* **Problem requirements**: Each record below should be set down exactly.

* **Data**:
BEGIN

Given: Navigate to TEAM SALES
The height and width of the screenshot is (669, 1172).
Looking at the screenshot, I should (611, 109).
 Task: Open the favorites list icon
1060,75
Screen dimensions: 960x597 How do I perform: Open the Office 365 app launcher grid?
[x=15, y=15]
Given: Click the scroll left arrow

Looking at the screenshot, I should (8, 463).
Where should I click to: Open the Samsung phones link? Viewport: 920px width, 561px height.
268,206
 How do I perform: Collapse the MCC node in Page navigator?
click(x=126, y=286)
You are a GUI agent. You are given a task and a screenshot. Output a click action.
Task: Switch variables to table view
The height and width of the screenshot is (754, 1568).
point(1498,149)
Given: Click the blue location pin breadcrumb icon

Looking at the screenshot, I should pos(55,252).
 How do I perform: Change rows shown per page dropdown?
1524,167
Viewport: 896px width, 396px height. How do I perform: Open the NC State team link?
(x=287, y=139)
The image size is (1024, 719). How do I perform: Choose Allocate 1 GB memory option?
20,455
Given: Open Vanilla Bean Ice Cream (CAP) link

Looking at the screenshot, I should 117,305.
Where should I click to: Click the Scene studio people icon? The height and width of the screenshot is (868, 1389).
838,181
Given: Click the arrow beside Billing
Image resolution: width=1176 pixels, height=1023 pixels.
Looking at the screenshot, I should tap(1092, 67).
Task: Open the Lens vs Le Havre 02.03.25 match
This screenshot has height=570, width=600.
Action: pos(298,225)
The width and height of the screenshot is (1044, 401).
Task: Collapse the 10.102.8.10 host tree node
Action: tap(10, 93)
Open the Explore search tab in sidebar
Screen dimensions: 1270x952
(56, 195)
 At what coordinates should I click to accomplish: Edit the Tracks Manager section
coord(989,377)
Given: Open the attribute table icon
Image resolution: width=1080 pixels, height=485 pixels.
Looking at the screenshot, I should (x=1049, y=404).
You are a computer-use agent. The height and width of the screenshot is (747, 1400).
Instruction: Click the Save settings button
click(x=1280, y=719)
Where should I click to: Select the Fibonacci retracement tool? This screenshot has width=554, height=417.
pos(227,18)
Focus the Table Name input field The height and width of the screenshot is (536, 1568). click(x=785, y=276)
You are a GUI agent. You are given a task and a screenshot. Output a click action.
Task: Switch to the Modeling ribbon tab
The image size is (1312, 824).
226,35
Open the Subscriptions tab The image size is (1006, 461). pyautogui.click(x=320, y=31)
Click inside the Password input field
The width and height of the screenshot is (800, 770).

END

* **Exercise result**:
Given: Navigate to TEAM SALES
The height and width of the screenshot is (669, 1172).
Looking at the screenshot, I should (611, 109).
 Task: Open the favorites list icon
1060,75
Screen dimensions: 960x597 How do I perform: Open the Office 365 app launcher grid?
[x=15, y=15]
Given: Click the scroll left arrow

Looking at the screenshot, I should (8, 463).
Where should I click to: Open the Samsung phones link? Viewport: 920px width, 561px height.
268,206
 How do I perform: Collapse the MCC node in Page navigator?
click(x=126, y=286)
You are a GUI agent. You are given a task and a screenshot. Output a click action.
Task: Switch variables to table view
The height and width of the screenshot is (754, 1568).
point(1498,149)
Given: Click the blue location pin breadcrumb icon

Looking at the screenshot, I should pos(55,252).
 How do I perform: Change rows shown per page dropdown?
1524,167
Viewport: 896px width, 396px height. How do I perform: Open the NC State team link?
(x=287, y=139)
The image size is (1024, 719). How do I perform: Choose Allocate 1 GB memory option?
20,455
Given: Open Vanilla Bean Ice Cream (CAP) link

Looking at the screenshot, I should 117,305.
Where should I click to: Click the Scene studio people icon? The height and width of the screenshot is (868, 1389).
838,181
Given: Click the arrow beside Billing
Image resolution: width=1176 pixels, height=1023 pixels.
Looking at the screenshot, I should tap(1092, 67).
Task: Open the Lens vs Le Havre 02.03.25 match
This screenshot has height=570, width=600.
Action: pos(298,225)
The width and height of the screenshot is (1044, 401).
Task: Collapse the 10.102.8.10 host tree node
Action: tap(10, 93)
Open the Explore search tab in sidebar
Screen dimensions: 1270x952
(56, 195)
 At what coordinates should I click to accomplish: Edit the Tracks Manager section
coord(989,377)
Given: Open the attribute table icon
Image resolution: width=1080 pixels, height=485 pixels.
Looking at the screenshot, I should (x=1049, y=404).
You are a computer-use agent. The height and width of the screenshot is (747, 1400).
Instruction: Click the Save settings button
click(x=1280, y=719)
Where should I click to: Select the Fibonacci retracement tool? This screenshot has width=554, height=417.
pos(227,18)
Focus the Table Name input field The height and width of the screenshot is (536, 1568). click(x=785, y=276)
You are a GUI agent. You are given a task and a screenshot. Output a click action.
Task: Switch to the Modeling ribbon tab
The image size is (1312, 824).
226,35
Open the Subscriptions tab The image size is (1006, 461). pyautogui.click(x=320, y=31)
Click inside the Password input field
The width and height of the screenshot is (800, 770).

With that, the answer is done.